Research Teams Behind Sailor2 Multilingual LLMs
The Research Teams Behind Sailor2 Multilingual LLMs: Institutions, Contributors, and Collaborative Structure
Introduction
Sailor2 is a landmark in multilingual large language model (LLM) development, reaching parity with GPT-4o on Southeast Asian (SEA) languages while upholding a philosophy of linguistic inclusivity, transparency, and open-source access. Unlike most LLMs, which focus on major world languages, Sailor2 explicitly targets underrepresented SEA tongues—including Vietnamese, Thai, Javanese, Tagalog, and others—by mobilizing a diverse, multinational team across East and Southeast Asia. This research report provides a comprehensive exploration of the institutional, organizational, and philosophical underpinnings behind the Sailor2 project, charts the composition and operations of its research teams, and highlights the infrastructure, open-source platforms, evaluation tools, and future outlook that characterize its impact and ambitions.
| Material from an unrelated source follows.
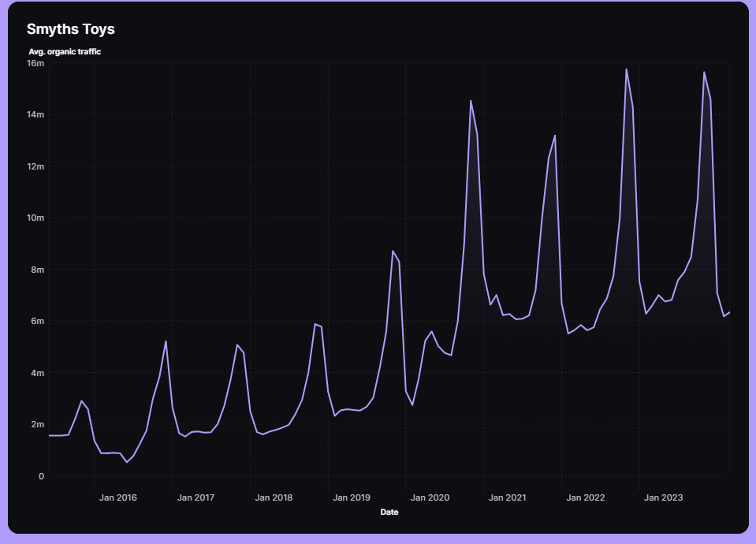756x544 pixels.
Task: Click the "4m" y-axis value
Action: pyautogui.click(x=37, y=373)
This analysis synthesizes the most current information sourced across project blogs, official preprints, author metadata, open-source codebases, governance documentation, evaluation reports, and community tools. The report aims to satisfy the most demanding research standards with evidence-driven, richly contextualized coverage.
Project Genesis and Open-Source Ethos
Rationale and Vision
Large language models have, until recently, neglected many of the world’s less resourced languages— especially those across SEA, a region home to over 650 million people and spectacular linguistic diversity. The Sailor2 family emerges as a direct response to this gap, guided by a community-driven, open-access vision: “Serving the Underserved in Southeast Asia with Open LLMs”1.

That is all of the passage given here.